Streaming Pub/Sub to BigQuery: Three Ingestion Patterns

Apache Beam pipelines (Python) demonstrating three approaches to streaming data from Google Cloud Pub/Sub to BigQuery. Each pattern makes different trade-offs between pipeline complexity, schema flexibility, and data governance.

All three pipelines read from the same public taxi ride topic (projects/pubsub-public-data/topics/taxirides-realtime) and write to BigQuery using the Storage Write API.

Choosing a Pattern

Criteria	Standard (ETL)	Raw JSON (ELT)	Schema-Driven (ETL)
Pipeline complexity	Medium	Low	Medium
Schema change impact	Code + deploy + ALTER TABLE	None	Job restart only
Data loss risk on schema change	Possible	None	None
BigQuery query complexity	Low (typed columns)	Medium (JSON functions)	Low (typed columns)
Infrastructure required	Pub/Sub + Dataflow	Pub/Sub + Dataflow	Pub/Sub + Schema Registry + Dataflow
Replay / reprocess	Requires code changes	Re-create views	Re-run deployment script
Publish-time validation	No	No	Yes (schema registry)
Schema governance	Implicit (in code)	None	Explicit (registry revisions)

Pattern 1: Standard ETL (Flattened)

The pipeline parses each JSON message field-by-field and writes to typed BigQuery columns.
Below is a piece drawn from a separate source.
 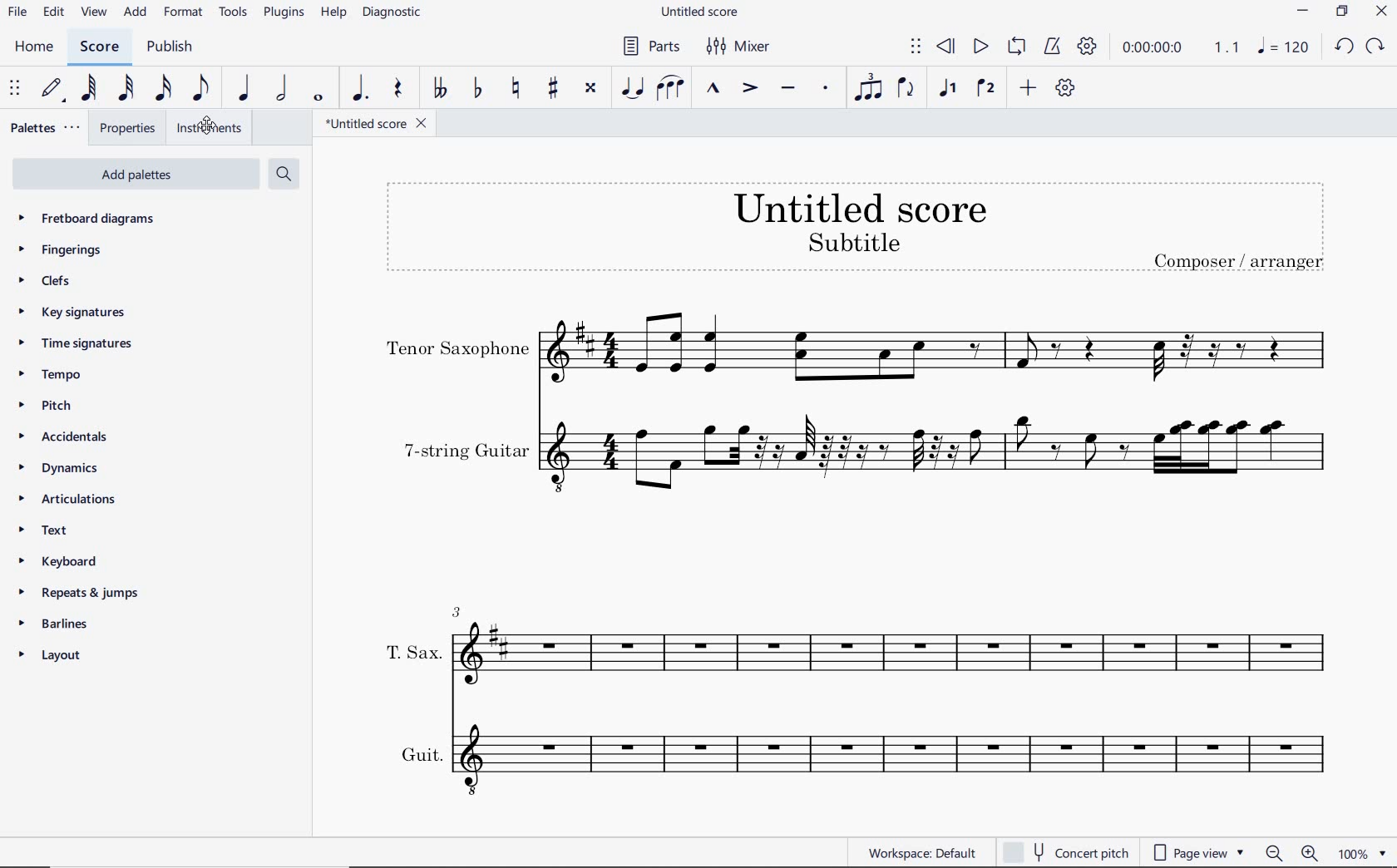 I want to click on DEFAULT (STEP TIME), so click(x=52, y=90).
Field extraction and the BQ schema are defined in application code.

./run_dataflow.sh

How it works:

Pipeline reads JSON messages from Pub/Sub
DoFn parses each field (ride_id, latitude, timestamp, etc.) with explicit .get() calls
Timestamp strings are parsed from ISO 8601 to BigQuery TIMESTAMP
Malformed messages are routed to a Dead Letter Queue (DLQ) table

Pros:

Typed BigQuery columns for direct querying and partitioning
Familiar ETL pattern -- transformation happens in the pipeline
Simple BQ queries without JSON path functions

Cons:

Adding or changing a field requires editing the transform code, updating the BQ schema function, modifying the deployment script, and running ALTER TABLE
Data can be lost if schema changes before the pipeline is updated -- new fields are silently dropped, removed fields cause parsing errors
DLQ needed for malformed messages

When to use: Small teams with stable schemas, or when you need the simplest possible BigQuery queries and don't expect frequent schema changes.

Pattern 2: Raw JSON (ELT) -- Recommended

The pipeline ingests the raw JSON payload into a BigQuery JSON column with no transformation. All parsing and transformation happens in BigQuery using views, scheduled queries, or CREATE TABLE AS SELECT.

./run_dataflow_json.sh

How it works:

Pipeline reads JSON messages from Pub/Sub
DoFn validates JSON and stores the raw string in a payload column (type JSON)
No field parsing, no type mapping, no schema awareness in the pipeline
BigQuery handles all transformation downstream

Pros:

Simplest pipeline code -- no parsing logic, no schema definitions
Zero data loss -- raw payload is preserved regardless of upstream schema changes
Schema evolution is a BigQuery concern, not a pipeline concern: add a view or scheduled query when the schema changes, and historical data is still accessible
Easy replay: re-create views or materialized tables when requirements change
Clean separation of concerns: the pipeline delivers data reliably, BigQuery handles transformation
No pipeline redeployment needed when the source schema changes

Cons:

BigQuery queries require JSON path functions (JSON_VALUE, JSON_QUERY) to extract fields
Slightly higher storage cost (JSON overhead vs typed columns)
Requires downstream views or materialized tables for typed access

When to use: Most streaming ingestion use cases. Particularly valuable when schemas change frequently, when you need to preserve raw data for audit or reprocessing, or when you want to enforce an ELT pattern where BigQuery is the transformation engine.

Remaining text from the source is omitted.